I am not finding any clear tutorial on this topic. Say I have an input file as:
1 abc
1 def
1 ghi
1 lalala
1 heyhey
2 ahb
2 bbh
3 chch
3 chchch
3 oiohho
3 nonon
3 halal
3 whatever
Say I would like to find the maximum number of column one appeared first, which is "3" that appeared 6 times. Then i will need to feed this number (i.e. 6) to another script to go through the file to do some computations. What are the ways to do this?
Basically, i wonder if it's possible to write a function to go through the file and find "max" then in the main function calling the helper function. Also, i wonder if it's possible to do $(...) within the helper function to call 'awk' or other system functions?
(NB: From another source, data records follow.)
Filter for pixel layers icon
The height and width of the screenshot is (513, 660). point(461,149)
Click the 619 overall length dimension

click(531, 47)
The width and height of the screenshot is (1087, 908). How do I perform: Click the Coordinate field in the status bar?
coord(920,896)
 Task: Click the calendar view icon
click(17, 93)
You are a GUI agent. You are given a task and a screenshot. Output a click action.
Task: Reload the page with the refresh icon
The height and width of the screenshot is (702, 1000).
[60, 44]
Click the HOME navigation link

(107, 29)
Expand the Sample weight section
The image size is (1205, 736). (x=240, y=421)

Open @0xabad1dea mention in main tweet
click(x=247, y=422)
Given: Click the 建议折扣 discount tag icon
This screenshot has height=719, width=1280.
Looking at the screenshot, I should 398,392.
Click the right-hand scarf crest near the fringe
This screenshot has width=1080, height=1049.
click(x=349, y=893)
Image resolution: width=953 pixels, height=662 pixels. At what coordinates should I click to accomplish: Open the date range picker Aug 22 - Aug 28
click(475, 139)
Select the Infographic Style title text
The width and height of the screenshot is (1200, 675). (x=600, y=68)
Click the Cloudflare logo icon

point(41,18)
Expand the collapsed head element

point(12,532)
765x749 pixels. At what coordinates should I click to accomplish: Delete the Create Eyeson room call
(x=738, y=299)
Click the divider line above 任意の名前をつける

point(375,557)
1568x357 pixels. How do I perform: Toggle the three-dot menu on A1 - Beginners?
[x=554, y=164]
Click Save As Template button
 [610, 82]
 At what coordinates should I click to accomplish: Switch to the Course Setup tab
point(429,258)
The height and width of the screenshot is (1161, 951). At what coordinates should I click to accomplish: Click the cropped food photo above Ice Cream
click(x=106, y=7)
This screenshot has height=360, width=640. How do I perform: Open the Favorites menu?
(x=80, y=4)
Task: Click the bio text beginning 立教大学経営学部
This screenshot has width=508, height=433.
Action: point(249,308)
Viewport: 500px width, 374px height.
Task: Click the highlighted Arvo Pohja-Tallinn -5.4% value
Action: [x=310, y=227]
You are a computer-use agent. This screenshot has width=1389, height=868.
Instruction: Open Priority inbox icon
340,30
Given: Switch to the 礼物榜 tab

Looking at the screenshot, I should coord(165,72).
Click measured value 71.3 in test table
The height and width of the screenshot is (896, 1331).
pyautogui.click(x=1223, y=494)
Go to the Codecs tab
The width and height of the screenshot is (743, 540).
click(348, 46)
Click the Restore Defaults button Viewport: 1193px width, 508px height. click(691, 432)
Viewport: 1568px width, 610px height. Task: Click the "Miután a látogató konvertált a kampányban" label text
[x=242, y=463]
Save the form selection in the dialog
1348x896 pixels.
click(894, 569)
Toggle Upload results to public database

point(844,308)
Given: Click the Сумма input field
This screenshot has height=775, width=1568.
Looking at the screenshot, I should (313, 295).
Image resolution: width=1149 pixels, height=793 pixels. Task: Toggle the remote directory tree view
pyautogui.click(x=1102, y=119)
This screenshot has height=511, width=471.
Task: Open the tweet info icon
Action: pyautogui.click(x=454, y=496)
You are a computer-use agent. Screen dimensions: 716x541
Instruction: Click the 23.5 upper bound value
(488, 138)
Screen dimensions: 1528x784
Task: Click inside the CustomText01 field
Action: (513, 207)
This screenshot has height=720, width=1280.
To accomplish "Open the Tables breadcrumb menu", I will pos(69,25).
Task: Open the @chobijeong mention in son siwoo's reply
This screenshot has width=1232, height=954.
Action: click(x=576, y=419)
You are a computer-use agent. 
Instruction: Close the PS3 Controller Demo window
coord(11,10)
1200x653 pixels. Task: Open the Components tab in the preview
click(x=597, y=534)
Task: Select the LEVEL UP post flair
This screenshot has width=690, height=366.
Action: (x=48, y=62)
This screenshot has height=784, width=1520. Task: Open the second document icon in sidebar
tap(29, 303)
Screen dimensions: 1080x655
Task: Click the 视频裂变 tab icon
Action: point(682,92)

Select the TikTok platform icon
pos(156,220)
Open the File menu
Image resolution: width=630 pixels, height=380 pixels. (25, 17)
awk 'NR == FNR {nums[$1]++; next} ! flag {flag = 1; for (num in nums) {if (nums[i] > max) {max = nums[i]}}} {print max * $3}' filetomax filetoprocess
Here it is broken out on multiple lines:
awk '
NR == FNR {
nums[$1]++;
next
}
! flag {
flag = 1;
for (num in nums) {
if (nums[i] > max) {
max = nums[i]
}
}
}
{
print max * $3
}
' filetomax filetoprocess
Here, we're doing the same operation to find the max of the numbers that you've seen before. Instead of using a main block and an END
block, we're using a technique that's often used to process one file and then another. The NR == FNR
condition is only true while the first file is read because the record number (NR
) which is incremented for each line in all the files collectively is equal to the file record number (FNR
) which is reset for each new file. In the block associated with this condition, count the times each number appears. The next
statement causes execution to loop to read the next line from the files. When the second file is reached, the condition is no longer true and this block will be skipped.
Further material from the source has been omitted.